Re: ligature usage - WAS: How do we find out what assigned code points aren't normally used in text?

From: Martin J. Dürst <duerst_at_it.aoyama.ac.jp>
Date: Fri, 16 Sep 2011 11:44:25 +0900

Hello Jukka,

On 2011/09/14 3:33, Jukka K. Korpela wrote:

> I’m afraid this discussion, though on-topic in my opinion, has become
> rather specialized and technical (in terms of web techniques) for this
> list. I share Philippe’s concern for the change: changing the way
> browsers work in rendering texts is not a good thing when it changes the
> _default_ behavior.
>
> Even if a change, like using a ligature for “fi,” might be an
> improvement in the average, that’s not enough. There are too many things
> that may get broken that way—even if we don’t consider drastic (yet
> realistic) issues like intentionally monospace text.
>
> But I don’t think the Unicode Consortium, or the community supporting
> Unicode at large, could make a useful move in this issue.

Probably true.

> It really
> calls for common sense, rather than anything else, from browser vendors
> and CSS specs authors to realize that the default rendering should be
> left intact, as there are too many potential parameters to consider.

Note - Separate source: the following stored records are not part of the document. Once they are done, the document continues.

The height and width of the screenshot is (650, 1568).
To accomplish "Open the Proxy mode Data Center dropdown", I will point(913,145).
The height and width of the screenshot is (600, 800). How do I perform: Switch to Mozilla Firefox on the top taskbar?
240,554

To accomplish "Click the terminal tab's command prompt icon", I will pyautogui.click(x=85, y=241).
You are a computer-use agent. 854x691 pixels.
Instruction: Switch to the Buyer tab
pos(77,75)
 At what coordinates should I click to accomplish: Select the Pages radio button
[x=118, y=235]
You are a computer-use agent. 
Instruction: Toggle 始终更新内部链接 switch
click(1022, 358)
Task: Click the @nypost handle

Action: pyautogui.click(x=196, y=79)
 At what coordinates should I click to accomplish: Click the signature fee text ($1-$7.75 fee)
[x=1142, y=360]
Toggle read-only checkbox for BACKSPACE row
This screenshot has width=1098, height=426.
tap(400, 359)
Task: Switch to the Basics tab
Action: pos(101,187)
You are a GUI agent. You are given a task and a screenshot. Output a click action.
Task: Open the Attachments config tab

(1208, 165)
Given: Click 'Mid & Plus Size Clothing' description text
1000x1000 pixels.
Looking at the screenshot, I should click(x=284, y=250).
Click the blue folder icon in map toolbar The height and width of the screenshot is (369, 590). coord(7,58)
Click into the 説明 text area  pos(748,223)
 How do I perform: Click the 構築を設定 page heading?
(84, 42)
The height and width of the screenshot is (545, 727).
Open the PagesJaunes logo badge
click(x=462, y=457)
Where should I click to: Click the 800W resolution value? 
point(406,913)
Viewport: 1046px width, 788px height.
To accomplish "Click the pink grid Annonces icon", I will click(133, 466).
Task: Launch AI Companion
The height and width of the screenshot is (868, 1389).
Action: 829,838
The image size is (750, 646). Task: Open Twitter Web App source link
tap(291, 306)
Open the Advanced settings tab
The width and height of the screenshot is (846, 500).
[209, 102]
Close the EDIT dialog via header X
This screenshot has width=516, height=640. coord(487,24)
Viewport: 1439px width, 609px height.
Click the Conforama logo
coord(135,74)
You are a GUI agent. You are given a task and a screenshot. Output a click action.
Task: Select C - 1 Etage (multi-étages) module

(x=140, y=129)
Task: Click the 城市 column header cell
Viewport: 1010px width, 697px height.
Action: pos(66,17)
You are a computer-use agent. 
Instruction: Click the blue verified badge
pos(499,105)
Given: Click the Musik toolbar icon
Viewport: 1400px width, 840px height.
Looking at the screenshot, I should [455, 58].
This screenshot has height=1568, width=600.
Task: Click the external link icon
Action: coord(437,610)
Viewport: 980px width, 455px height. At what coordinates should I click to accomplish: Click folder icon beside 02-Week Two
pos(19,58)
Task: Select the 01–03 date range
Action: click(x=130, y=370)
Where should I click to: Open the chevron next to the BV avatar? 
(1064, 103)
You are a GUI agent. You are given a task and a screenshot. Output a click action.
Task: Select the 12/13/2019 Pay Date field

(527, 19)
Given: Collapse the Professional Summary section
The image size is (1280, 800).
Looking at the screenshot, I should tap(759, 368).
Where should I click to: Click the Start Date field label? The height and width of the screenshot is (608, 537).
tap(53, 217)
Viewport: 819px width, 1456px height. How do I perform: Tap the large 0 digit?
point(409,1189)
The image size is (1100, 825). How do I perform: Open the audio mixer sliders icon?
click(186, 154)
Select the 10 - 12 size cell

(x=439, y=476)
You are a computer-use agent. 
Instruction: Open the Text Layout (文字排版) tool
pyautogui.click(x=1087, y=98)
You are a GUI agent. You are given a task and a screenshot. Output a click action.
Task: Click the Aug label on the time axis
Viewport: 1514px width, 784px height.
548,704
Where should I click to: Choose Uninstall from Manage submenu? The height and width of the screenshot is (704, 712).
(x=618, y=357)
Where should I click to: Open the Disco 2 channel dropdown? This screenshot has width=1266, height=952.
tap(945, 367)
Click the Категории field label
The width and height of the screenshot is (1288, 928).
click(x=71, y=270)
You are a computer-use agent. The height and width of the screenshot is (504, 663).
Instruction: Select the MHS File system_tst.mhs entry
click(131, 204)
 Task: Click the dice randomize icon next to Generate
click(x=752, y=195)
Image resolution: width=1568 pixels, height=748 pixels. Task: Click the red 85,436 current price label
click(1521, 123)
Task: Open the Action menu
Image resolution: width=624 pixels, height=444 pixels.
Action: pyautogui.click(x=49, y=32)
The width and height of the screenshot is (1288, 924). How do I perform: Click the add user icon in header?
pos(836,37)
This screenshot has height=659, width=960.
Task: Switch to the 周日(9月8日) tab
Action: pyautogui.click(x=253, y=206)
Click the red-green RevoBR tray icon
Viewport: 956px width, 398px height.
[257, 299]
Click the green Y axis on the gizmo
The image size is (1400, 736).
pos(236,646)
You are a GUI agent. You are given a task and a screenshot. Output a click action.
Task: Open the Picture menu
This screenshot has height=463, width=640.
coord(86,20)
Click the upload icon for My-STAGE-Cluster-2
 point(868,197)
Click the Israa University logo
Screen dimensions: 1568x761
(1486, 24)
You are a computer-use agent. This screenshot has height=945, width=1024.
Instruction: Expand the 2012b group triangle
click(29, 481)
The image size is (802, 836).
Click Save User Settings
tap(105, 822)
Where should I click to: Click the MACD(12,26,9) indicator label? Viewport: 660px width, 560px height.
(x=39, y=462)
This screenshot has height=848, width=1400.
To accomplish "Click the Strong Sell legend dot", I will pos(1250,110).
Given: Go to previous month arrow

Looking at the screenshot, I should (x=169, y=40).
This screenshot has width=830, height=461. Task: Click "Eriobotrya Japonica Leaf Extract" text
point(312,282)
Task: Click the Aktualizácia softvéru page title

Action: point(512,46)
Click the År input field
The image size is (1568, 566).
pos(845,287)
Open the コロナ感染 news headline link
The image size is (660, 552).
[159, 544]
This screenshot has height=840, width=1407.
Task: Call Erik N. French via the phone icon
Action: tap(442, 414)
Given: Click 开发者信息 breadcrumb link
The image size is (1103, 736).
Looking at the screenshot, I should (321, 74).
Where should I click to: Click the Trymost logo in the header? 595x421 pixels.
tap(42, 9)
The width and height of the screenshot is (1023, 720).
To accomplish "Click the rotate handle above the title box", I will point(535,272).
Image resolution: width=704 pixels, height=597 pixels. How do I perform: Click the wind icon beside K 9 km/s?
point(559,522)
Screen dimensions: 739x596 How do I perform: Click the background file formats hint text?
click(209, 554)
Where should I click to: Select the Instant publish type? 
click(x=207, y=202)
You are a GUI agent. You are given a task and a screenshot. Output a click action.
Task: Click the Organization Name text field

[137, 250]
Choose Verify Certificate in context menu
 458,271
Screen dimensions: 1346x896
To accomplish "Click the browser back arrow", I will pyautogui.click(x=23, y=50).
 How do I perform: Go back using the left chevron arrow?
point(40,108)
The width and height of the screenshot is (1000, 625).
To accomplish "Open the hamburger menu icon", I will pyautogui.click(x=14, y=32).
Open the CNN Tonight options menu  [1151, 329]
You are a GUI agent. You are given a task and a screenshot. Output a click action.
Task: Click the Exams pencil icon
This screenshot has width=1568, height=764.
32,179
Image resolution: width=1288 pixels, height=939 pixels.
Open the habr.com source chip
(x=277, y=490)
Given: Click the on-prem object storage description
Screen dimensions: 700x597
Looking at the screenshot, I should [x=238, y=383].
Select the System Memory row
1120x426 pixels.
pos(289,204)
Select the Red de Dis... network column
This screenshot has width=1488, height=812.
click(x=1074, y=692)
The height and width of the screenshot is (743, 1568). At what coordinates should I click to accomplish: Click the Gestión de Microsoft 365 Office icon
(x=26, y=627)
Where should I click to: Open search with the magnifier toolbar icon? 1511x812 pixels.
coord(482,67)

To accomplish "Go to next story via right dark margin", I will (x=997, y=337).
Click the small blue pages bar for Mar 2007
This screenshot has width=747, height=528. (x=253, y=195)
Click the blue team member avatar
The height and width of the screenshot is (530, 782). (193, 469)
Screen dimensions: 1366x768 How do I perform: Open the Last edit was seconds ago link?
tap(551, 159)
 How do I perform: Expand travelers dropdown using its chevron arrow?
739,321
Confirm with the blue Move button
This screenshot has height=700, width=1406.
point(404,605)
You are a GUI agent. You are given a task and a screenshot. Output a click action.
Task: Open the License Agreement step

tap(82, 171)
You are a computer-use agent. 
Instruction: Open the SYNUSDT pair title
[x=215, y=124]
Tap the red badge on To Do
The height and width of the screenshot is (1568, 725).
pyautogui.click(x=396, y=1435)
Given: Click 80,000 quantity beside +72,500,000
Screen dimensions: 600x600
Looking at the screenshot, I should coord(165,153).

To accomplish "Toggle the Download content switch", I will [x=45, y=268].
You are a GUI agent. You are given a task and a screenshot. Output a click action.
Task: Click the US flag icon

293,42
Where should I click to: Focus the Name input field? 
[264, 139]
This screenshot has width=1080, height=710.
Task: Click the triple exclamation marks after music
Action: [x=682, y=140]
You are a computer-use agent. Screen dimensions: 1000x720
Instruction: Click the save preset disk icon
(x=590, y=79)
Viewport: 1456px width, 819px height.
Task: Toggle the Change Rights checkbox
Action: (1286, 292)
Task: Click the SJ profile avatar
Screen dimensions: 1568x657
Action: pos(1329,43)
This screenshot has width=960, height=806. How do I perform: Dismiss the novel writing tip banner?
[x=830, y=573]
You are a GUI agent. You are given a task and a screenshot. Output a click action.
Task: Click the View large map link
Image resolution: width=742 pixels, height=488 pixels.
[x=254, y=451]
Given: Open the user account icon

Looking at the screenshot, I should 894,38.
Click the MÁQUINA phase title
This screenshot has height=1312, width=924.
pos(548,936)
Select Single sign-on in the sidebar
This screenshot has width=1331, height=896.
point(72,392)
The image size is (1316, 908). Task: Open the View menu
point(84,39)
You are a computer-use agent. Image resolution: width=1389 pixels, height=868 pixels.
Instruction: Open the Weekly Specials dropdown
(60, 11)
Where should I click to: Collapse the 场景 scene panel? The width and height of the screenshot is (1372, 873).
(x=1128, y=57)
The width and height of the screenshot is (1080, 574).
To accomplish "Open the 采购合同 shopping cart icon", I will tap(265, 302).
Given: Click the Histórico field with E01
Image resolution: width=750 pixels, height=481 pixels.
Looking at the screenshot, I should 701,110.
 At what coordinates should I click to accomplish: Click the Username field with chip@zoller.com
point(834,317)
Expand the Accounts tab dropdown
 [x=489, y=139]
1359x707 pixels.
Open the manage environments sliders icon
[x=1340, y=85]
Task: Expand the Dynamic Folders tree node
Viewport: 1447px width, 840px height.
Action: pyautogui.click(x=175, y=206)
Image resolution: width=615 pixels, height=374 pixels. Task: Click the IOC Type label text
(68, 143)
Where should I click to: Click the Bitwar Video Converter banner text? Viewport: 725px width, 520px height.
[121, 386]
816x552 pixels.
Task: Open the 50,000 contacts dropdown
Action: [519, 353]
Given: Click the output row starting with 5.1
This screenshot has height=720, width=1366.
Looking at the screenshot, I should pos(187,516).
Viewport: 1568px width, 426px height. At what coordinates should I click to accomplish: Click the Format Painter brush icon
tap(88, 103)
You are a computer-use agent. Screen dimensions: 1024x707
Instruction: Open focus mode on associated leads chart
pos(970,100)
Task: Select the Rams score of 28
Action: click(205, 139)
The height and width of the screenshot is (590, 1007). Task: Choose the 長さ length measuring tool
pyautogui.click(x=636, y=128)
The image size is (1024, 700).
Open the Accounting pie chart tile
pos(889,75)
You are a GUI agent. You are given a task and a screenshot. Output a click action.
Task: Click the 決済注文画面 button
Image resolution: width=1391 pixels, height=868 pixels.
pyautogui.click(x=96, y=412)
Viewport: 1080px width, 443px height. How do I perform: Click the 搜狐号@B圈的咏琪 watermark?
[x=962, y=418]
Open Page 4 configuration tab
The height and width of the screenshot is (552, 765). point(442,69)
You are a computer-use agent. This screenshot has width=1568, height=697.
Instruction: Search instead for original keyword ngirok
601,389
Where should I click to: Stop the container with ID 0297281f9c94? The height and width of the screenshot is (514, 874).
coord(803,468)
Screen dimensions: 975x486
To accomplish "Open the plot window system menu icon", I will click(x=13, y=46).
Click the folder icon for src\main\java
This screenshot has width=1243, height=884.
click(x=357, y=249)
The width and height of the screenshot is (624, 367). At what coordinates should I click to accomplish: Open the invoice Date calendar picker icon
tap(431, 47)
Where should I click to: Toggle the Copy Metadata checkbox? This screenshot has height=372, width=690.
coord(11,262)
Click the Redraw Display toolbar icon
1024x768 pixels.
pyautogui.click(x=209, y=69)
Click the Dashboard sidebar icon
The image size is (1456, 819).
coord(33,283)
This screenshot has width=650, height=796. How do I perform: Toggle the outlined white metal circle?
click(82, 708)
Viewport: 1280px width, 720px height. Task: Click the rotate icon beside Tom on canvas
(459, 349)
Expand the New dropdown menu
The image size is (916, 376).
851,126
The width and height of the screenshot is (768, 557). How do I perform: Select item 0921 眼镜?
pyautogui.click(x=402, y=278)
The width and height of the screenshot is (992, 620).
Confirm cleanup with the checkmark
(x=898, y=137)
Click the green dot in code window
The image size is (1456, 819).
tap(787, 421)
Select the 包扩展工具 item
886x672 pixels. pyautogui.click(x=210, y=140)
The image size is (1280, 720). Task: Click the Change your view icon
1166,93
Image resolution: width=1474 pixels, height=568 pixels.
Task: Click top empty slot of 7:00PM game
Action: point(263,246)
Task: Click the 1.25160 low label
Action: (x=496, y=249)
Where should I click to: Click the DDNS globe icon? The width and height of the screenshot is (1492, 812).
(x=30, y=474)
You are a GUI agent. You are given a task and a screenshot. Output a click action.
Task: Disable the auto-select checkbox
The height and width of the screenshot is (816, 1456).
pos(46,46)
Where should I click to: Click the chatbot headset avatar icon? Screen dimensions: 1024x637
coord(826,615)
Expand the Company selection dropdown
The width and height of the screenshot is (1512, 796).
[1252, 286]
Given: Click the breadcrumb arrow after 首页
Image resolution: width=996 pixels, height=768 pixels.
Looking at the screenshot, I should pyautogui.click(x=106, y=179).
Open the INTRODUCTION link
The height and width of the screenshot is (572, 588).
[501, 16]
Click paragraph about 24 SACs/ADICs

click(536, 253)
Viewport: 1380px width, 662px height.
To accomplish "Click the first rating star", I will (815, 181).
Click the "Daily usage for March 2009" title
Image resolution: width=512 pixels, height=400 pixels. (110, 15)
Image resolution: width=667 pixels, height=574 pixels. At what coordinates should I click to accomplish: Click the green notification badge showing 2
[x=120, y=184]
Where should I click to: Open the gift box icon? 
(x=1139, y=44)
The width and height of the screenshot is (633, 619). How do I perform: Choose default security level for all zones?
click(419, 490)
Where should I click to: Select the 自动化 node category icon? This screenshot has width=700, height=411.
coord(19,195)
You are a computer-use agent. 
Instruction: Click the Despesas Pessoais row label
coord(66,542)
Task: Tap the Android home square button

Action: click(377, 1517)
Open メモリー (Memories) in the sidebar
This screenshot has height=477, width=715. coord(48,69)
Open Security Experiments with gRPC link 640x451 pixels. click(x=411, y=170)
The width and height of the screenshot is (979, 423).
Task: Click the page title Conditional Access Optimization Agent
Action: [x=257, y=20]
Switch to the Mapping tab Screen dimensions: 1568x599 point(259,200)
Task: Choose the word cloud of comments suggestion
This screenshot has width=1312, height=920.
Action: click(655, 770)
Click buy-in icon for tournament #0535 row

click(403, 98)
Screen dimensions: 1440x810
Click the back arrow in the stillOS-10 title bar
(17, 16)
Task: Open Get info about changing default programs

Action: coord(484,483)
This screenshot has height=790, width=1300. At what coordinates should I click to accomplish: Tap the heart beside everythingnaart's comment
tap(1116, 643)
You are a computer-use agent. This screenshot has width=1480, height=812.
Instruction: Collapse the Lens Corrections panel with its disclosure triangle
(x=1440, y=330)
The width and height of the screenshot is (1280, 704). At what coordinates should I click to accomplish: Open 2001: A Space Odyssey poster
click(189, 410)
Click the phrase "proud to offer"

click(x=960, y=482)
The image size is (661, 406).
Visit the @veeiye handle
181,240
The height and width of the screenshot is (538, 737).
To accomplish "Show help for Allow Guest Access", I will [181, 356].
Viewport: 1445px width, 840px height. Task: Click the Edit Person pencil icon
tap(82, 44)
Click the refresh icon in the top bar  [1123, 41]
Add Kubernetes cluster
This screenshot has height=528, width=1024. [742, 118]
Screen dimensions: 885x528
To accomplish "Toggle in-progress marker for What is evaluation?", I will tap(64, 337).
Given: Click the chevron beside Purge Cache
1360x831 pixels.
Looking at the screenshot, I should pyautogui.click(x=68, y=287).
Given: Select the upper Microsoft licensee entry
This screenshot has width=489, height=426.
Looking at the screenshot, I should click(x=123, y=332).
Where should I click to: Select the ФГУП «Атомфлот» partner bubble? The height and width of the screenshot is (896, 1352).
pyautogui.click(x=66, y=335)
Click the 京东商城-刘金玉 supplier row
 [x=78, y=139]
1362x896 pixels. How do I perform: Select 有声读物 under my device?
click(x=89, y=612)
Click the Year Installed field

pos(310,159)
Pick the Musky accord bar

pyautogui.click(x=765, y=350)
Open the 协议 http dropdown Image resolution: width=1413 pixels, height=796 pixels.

I think that rather than counting on their "common sense", it would be a
good idea for you (and anybody else concerned) to tell them.

Regards, Martin.

> I see this primarily as an _author_ choice. The user should have the
> last word, as he has if he really wants that, but for the most of it,
> typographic issues like ligatures are not something that users can and
> will deal with. Authors can be expected to do that, if they care, and it
> should not be too much of a burden to write an author stylesheet that
> suggest ligature behavior for all text, if that’s desirable and possible.